# Belge metni

---------------

Alimlerin İman Tarifi Konusunda Takındıkları Metodları
Alimlerin İman Tarifi Konusunda Takındıkları Metodları
Sözlükte e-m-n fiilinden türeyen iman; Tasdik etmek, inanmak, kesin karar vermek ve güven içinde olmak demektir. Aynı kök fiilden türeyen Eman güvende olmak, korkusuz olmak ve sağlamlaştırmak manasına gelir.
İtikat ve iman kavram olarak eş anlamlıdırlar. Allah’a güvenmek, inanmak, karar vermek ve bağlanmak gibi manalara gelir.
İslam Istılahında İman; Allah’ın cebrail vasıtasıyla Resulüne indirdiği iman esaslarına kesin, eksiksiz ve şüphesi olmayan bir şekilde zahiri ve batıni ibadetlerimizde kalp ile tasdik, dil ile ikrar ve organlarla amel etmektir.

---------------

# Veri kümesi alıntısı

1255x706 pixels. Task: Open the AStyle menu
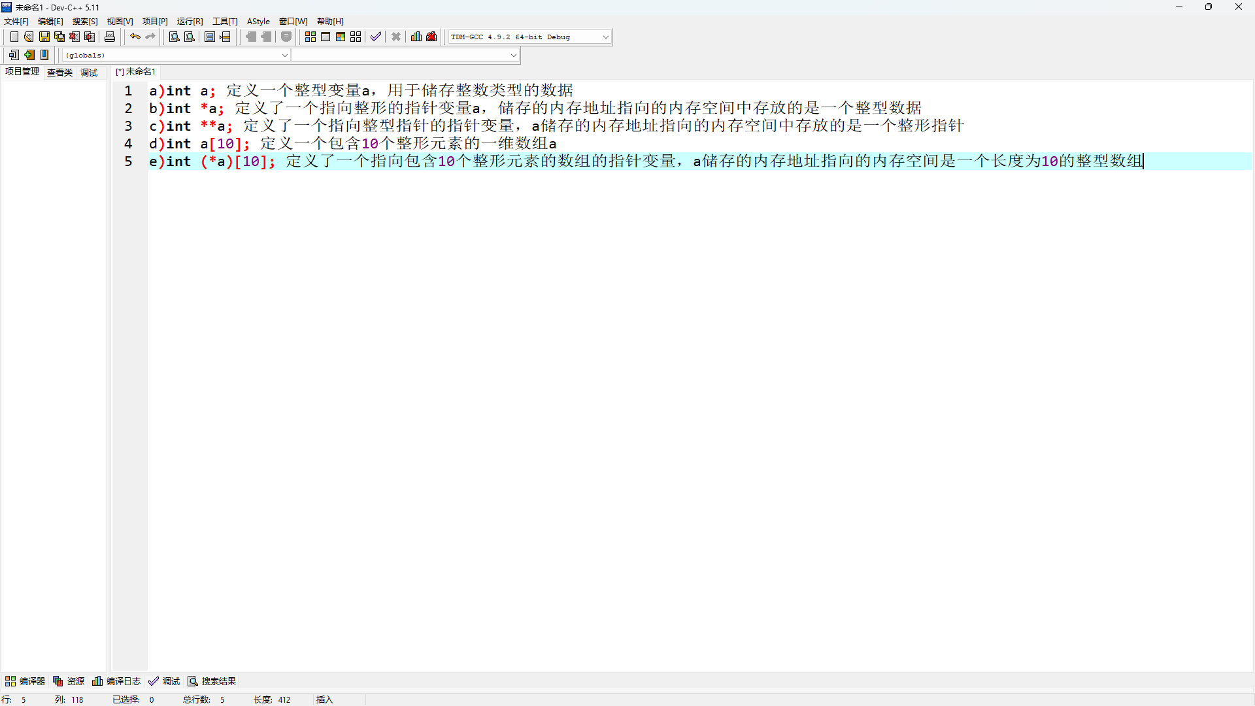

---------------

# Verilen görev 1
İman tarifiyle ilgili metne göre, aynı kök fiilden türeyen "Eman" kelimesi ne anlama gelir?
# Verilen görev 2
İmanın tarifi üzerine olan metni son cümlesinden sonra sürdürün.

# Görev çıktısı 1
Güvende olmak, korkusuz olmak ve sağlamlaştırmak anlamına gelir.

# Görev çıktısı 2
İman Arap dilbilim uzmanlarına göre; Tasdik, doğrulamak ve sözün doğruluğunu onaylatmaktır. İslam’dan önce Mekke Arapları da imanı tasdik olarak biliyorlardı. (Bakillani)
Alimlerin İman Tarifi Konusunda Takındıkları Metodlar;
Mezhep imamları arasında iman tanımında farklılığın temel sebebi, takındıkları metotların farklılığından kaynaklanır.
Örnegin;
- İmam Ebu Hanife; Kendisi imanın tanımını yaparken terim manasına göre bir tanım yaparak iman; Kalp ile tasdik ve dil ile ikrar olarak tanımlamıştır.
- Cumhur Ulema; İmam Malik, İmam Şafi ve Ahmet bin hanbel iman tanımını yaparken islamın ıstılah manasına göre bir tanım yaparak iman; Kalp ile tasdik, dil ile ikrar ve organlar ile amel etmek olarak tanımlamışlardır.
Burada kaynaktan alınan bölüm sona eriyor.